= WHAT YOU ARE ASKED TO DO =
From the entries that follow, copy each line in which "button" appears.

(Data excerpts)
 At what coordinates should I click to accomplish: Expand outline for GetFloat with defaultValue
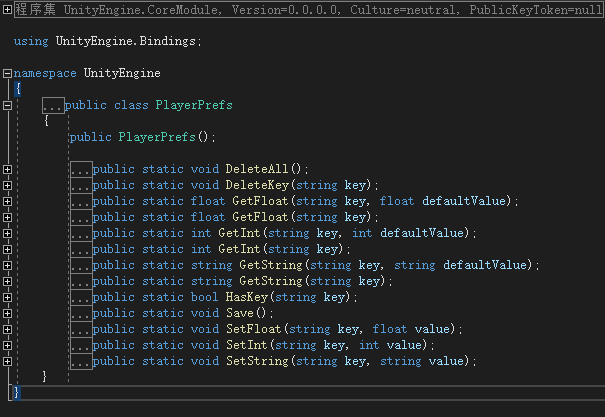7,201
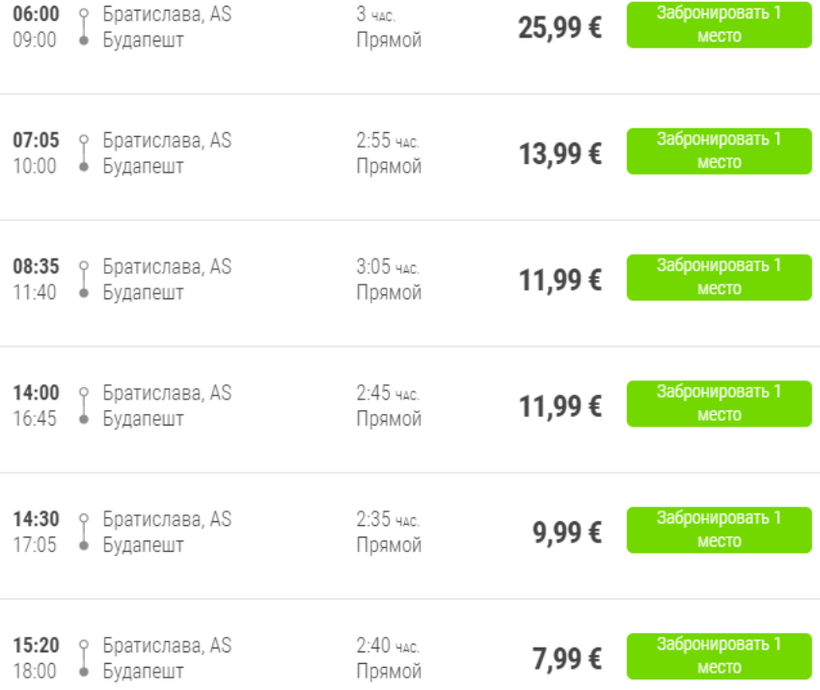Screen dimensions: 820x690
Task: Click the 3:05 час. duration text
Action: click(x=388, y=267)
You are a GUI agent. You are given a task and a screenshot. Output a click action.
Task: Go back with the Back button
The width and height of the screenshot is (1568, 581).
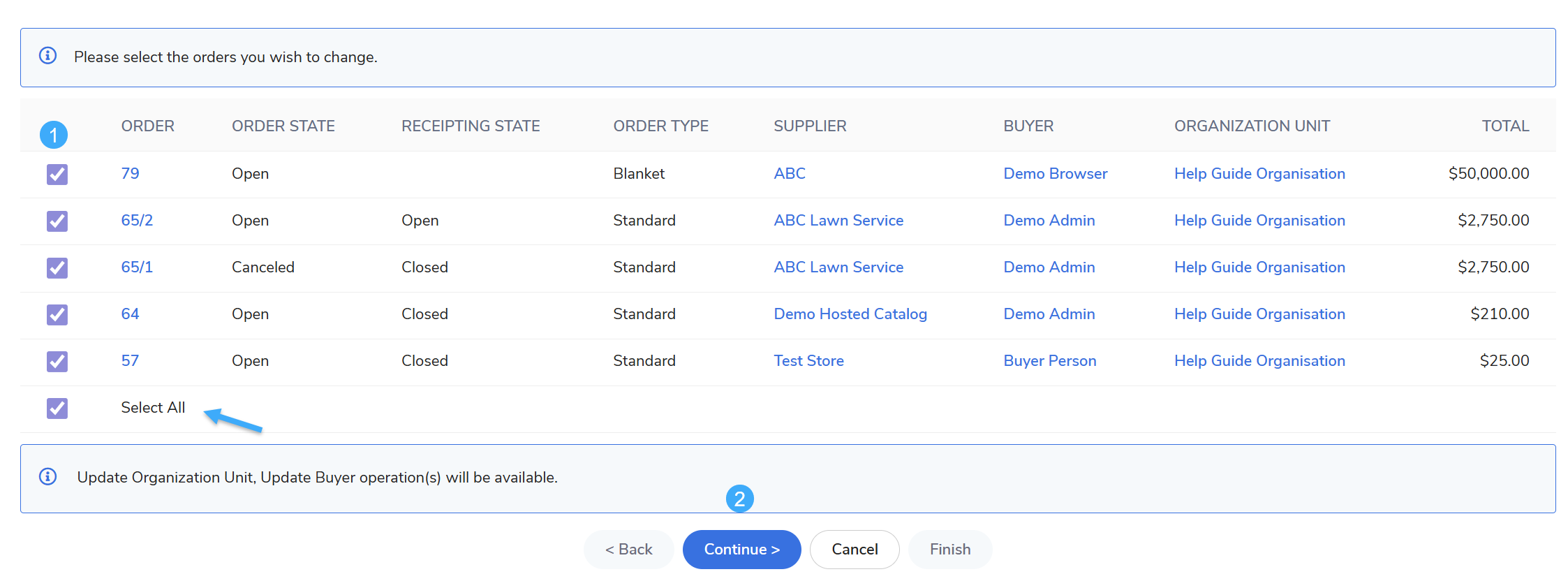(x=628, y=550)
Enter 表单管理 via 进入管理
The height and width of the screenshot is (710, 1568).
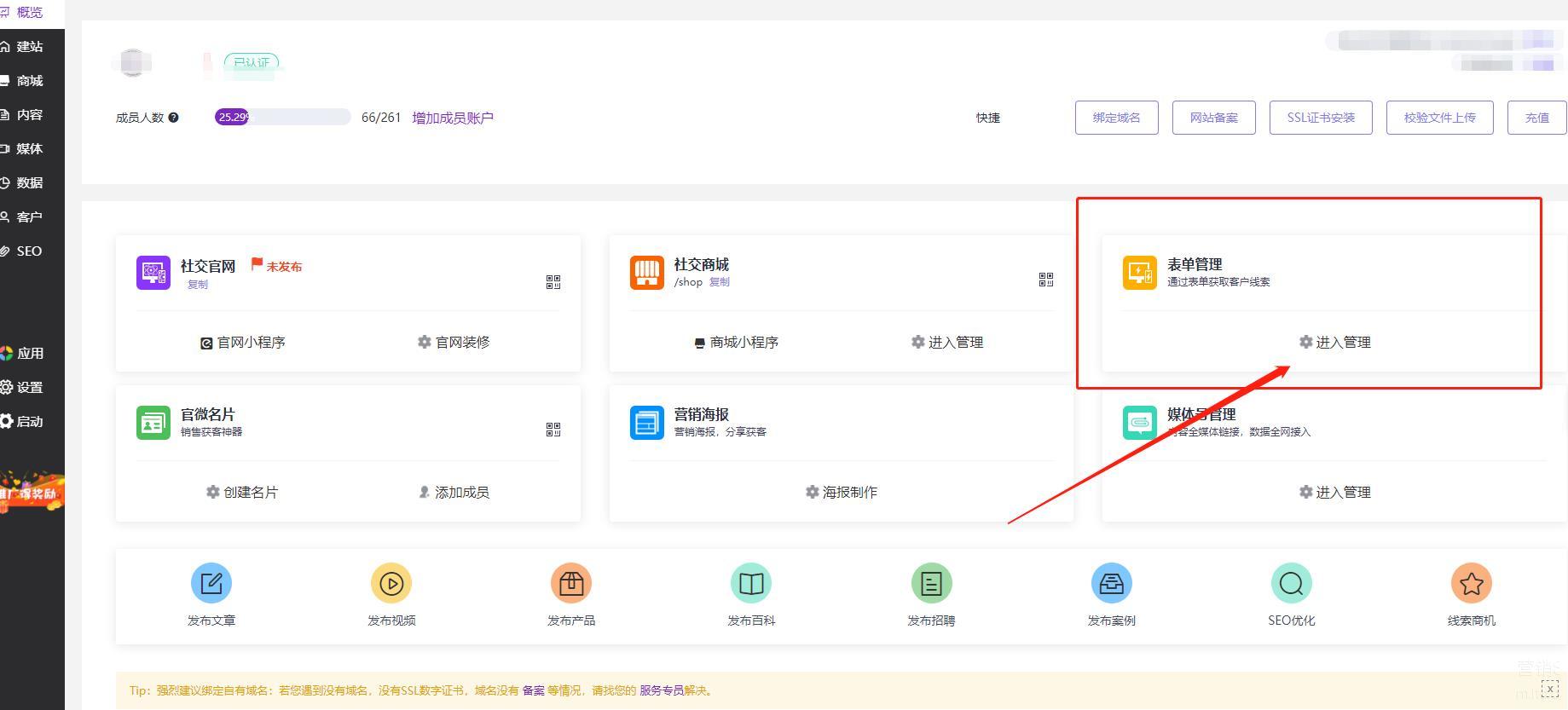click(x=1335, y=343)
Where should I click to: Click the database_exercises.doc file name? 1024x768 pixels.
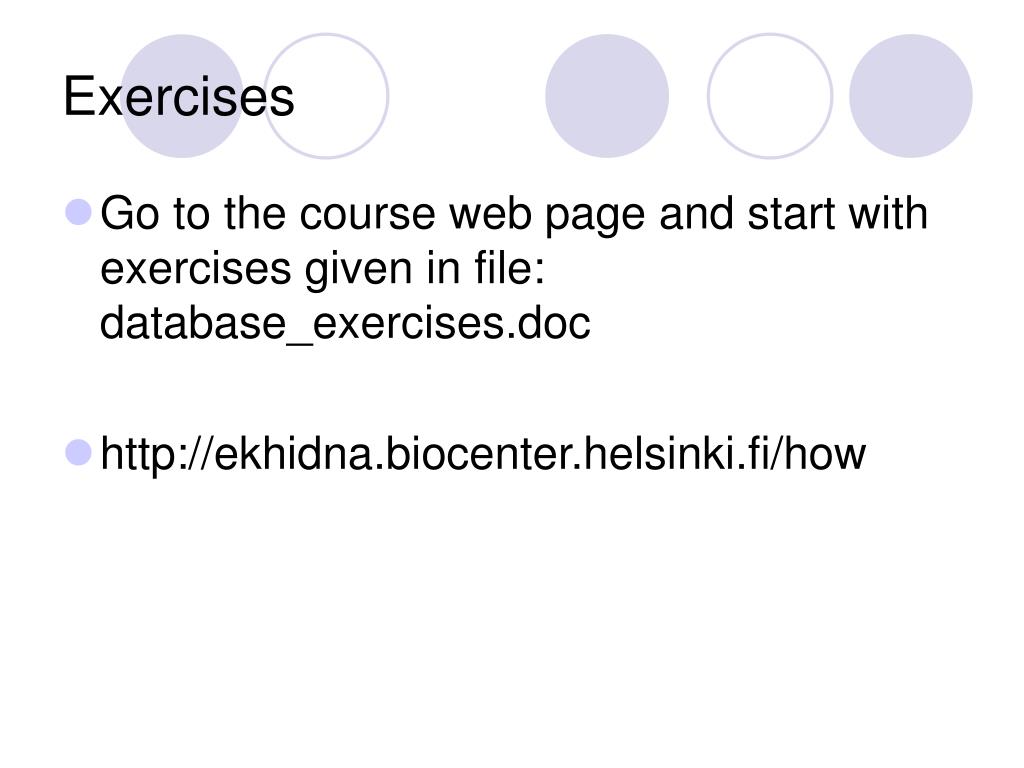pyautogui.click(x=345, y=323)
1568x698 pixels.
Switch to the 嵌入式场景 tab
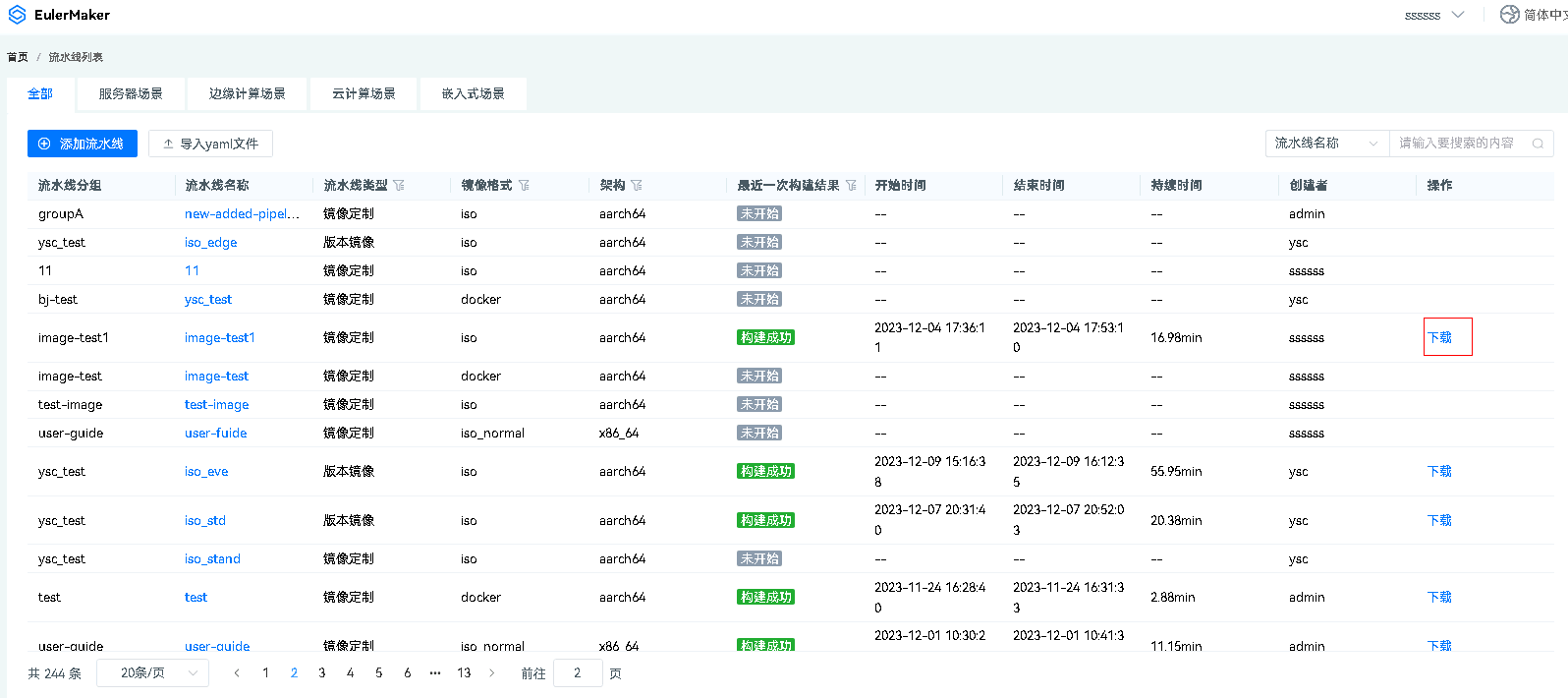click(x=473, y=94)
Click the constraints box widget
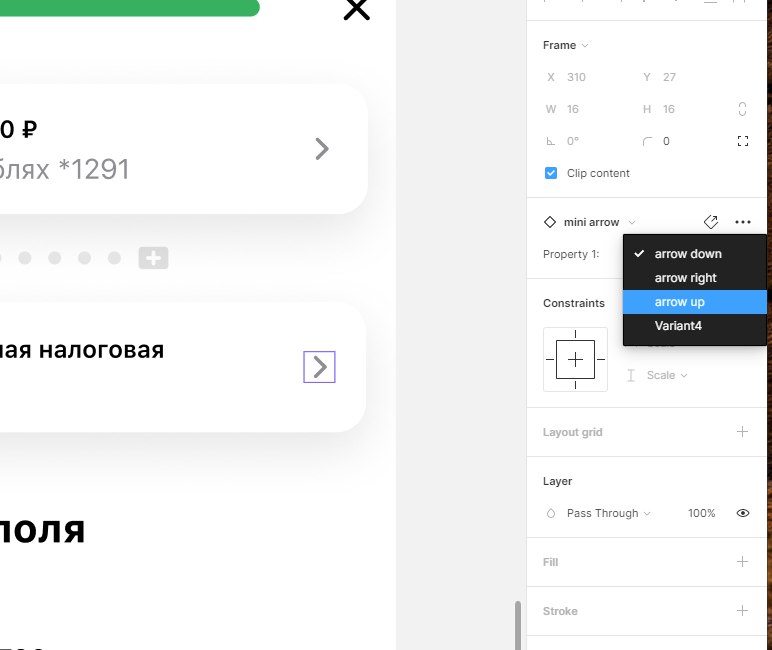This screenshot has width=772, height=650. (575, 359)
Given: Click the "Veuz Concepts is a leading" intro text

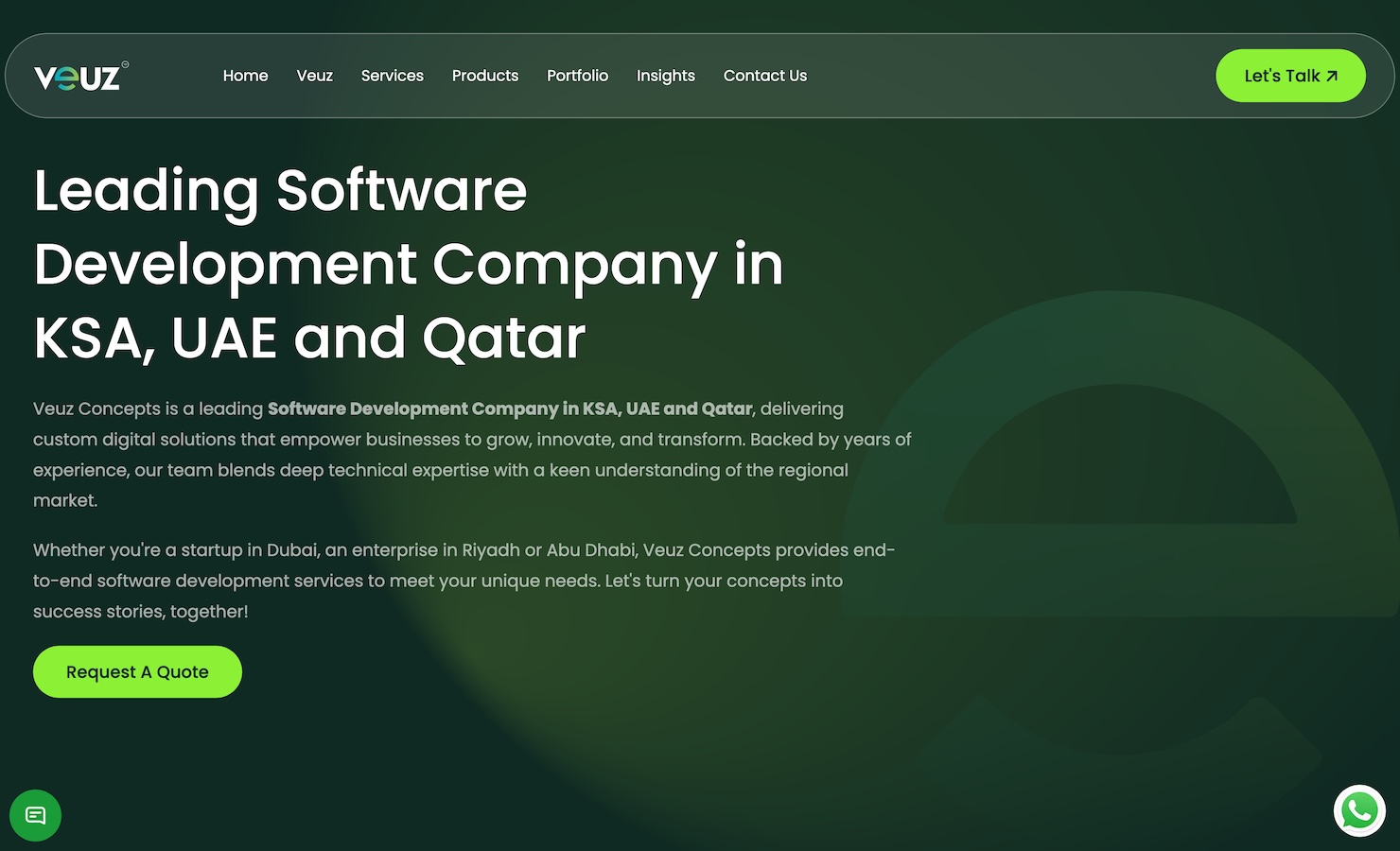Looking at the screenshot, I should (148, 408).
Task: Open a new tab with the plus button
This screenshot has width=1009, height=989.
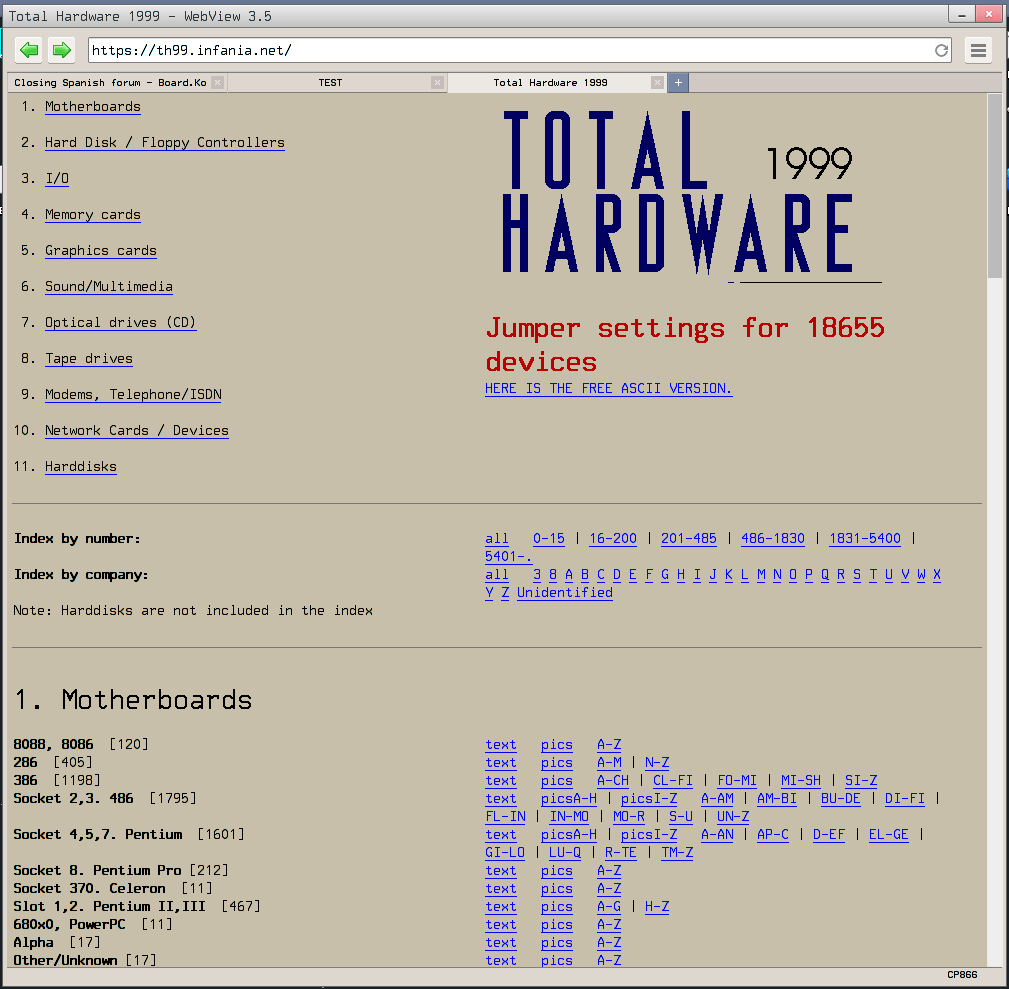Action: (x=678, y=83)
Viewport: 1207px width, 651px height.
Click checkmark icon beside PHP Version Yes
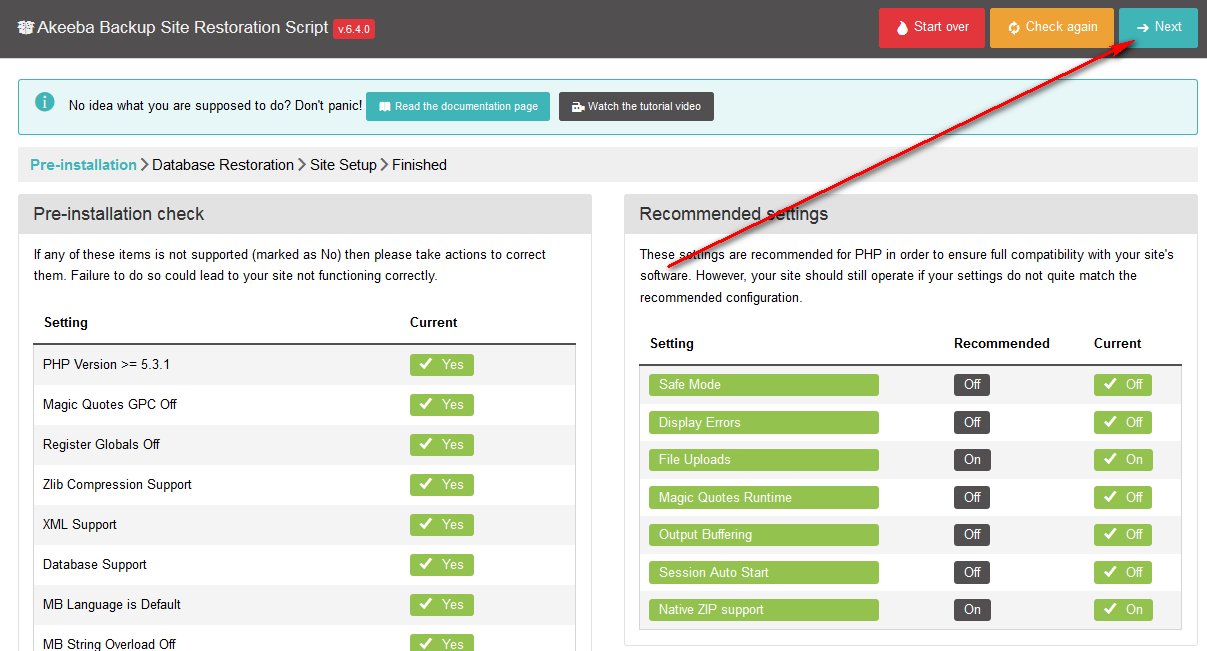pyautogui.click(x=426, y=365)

= ANSWER FOR THE TASK =
Task: Go back with the Back button
Task: Open a new tab with the plus button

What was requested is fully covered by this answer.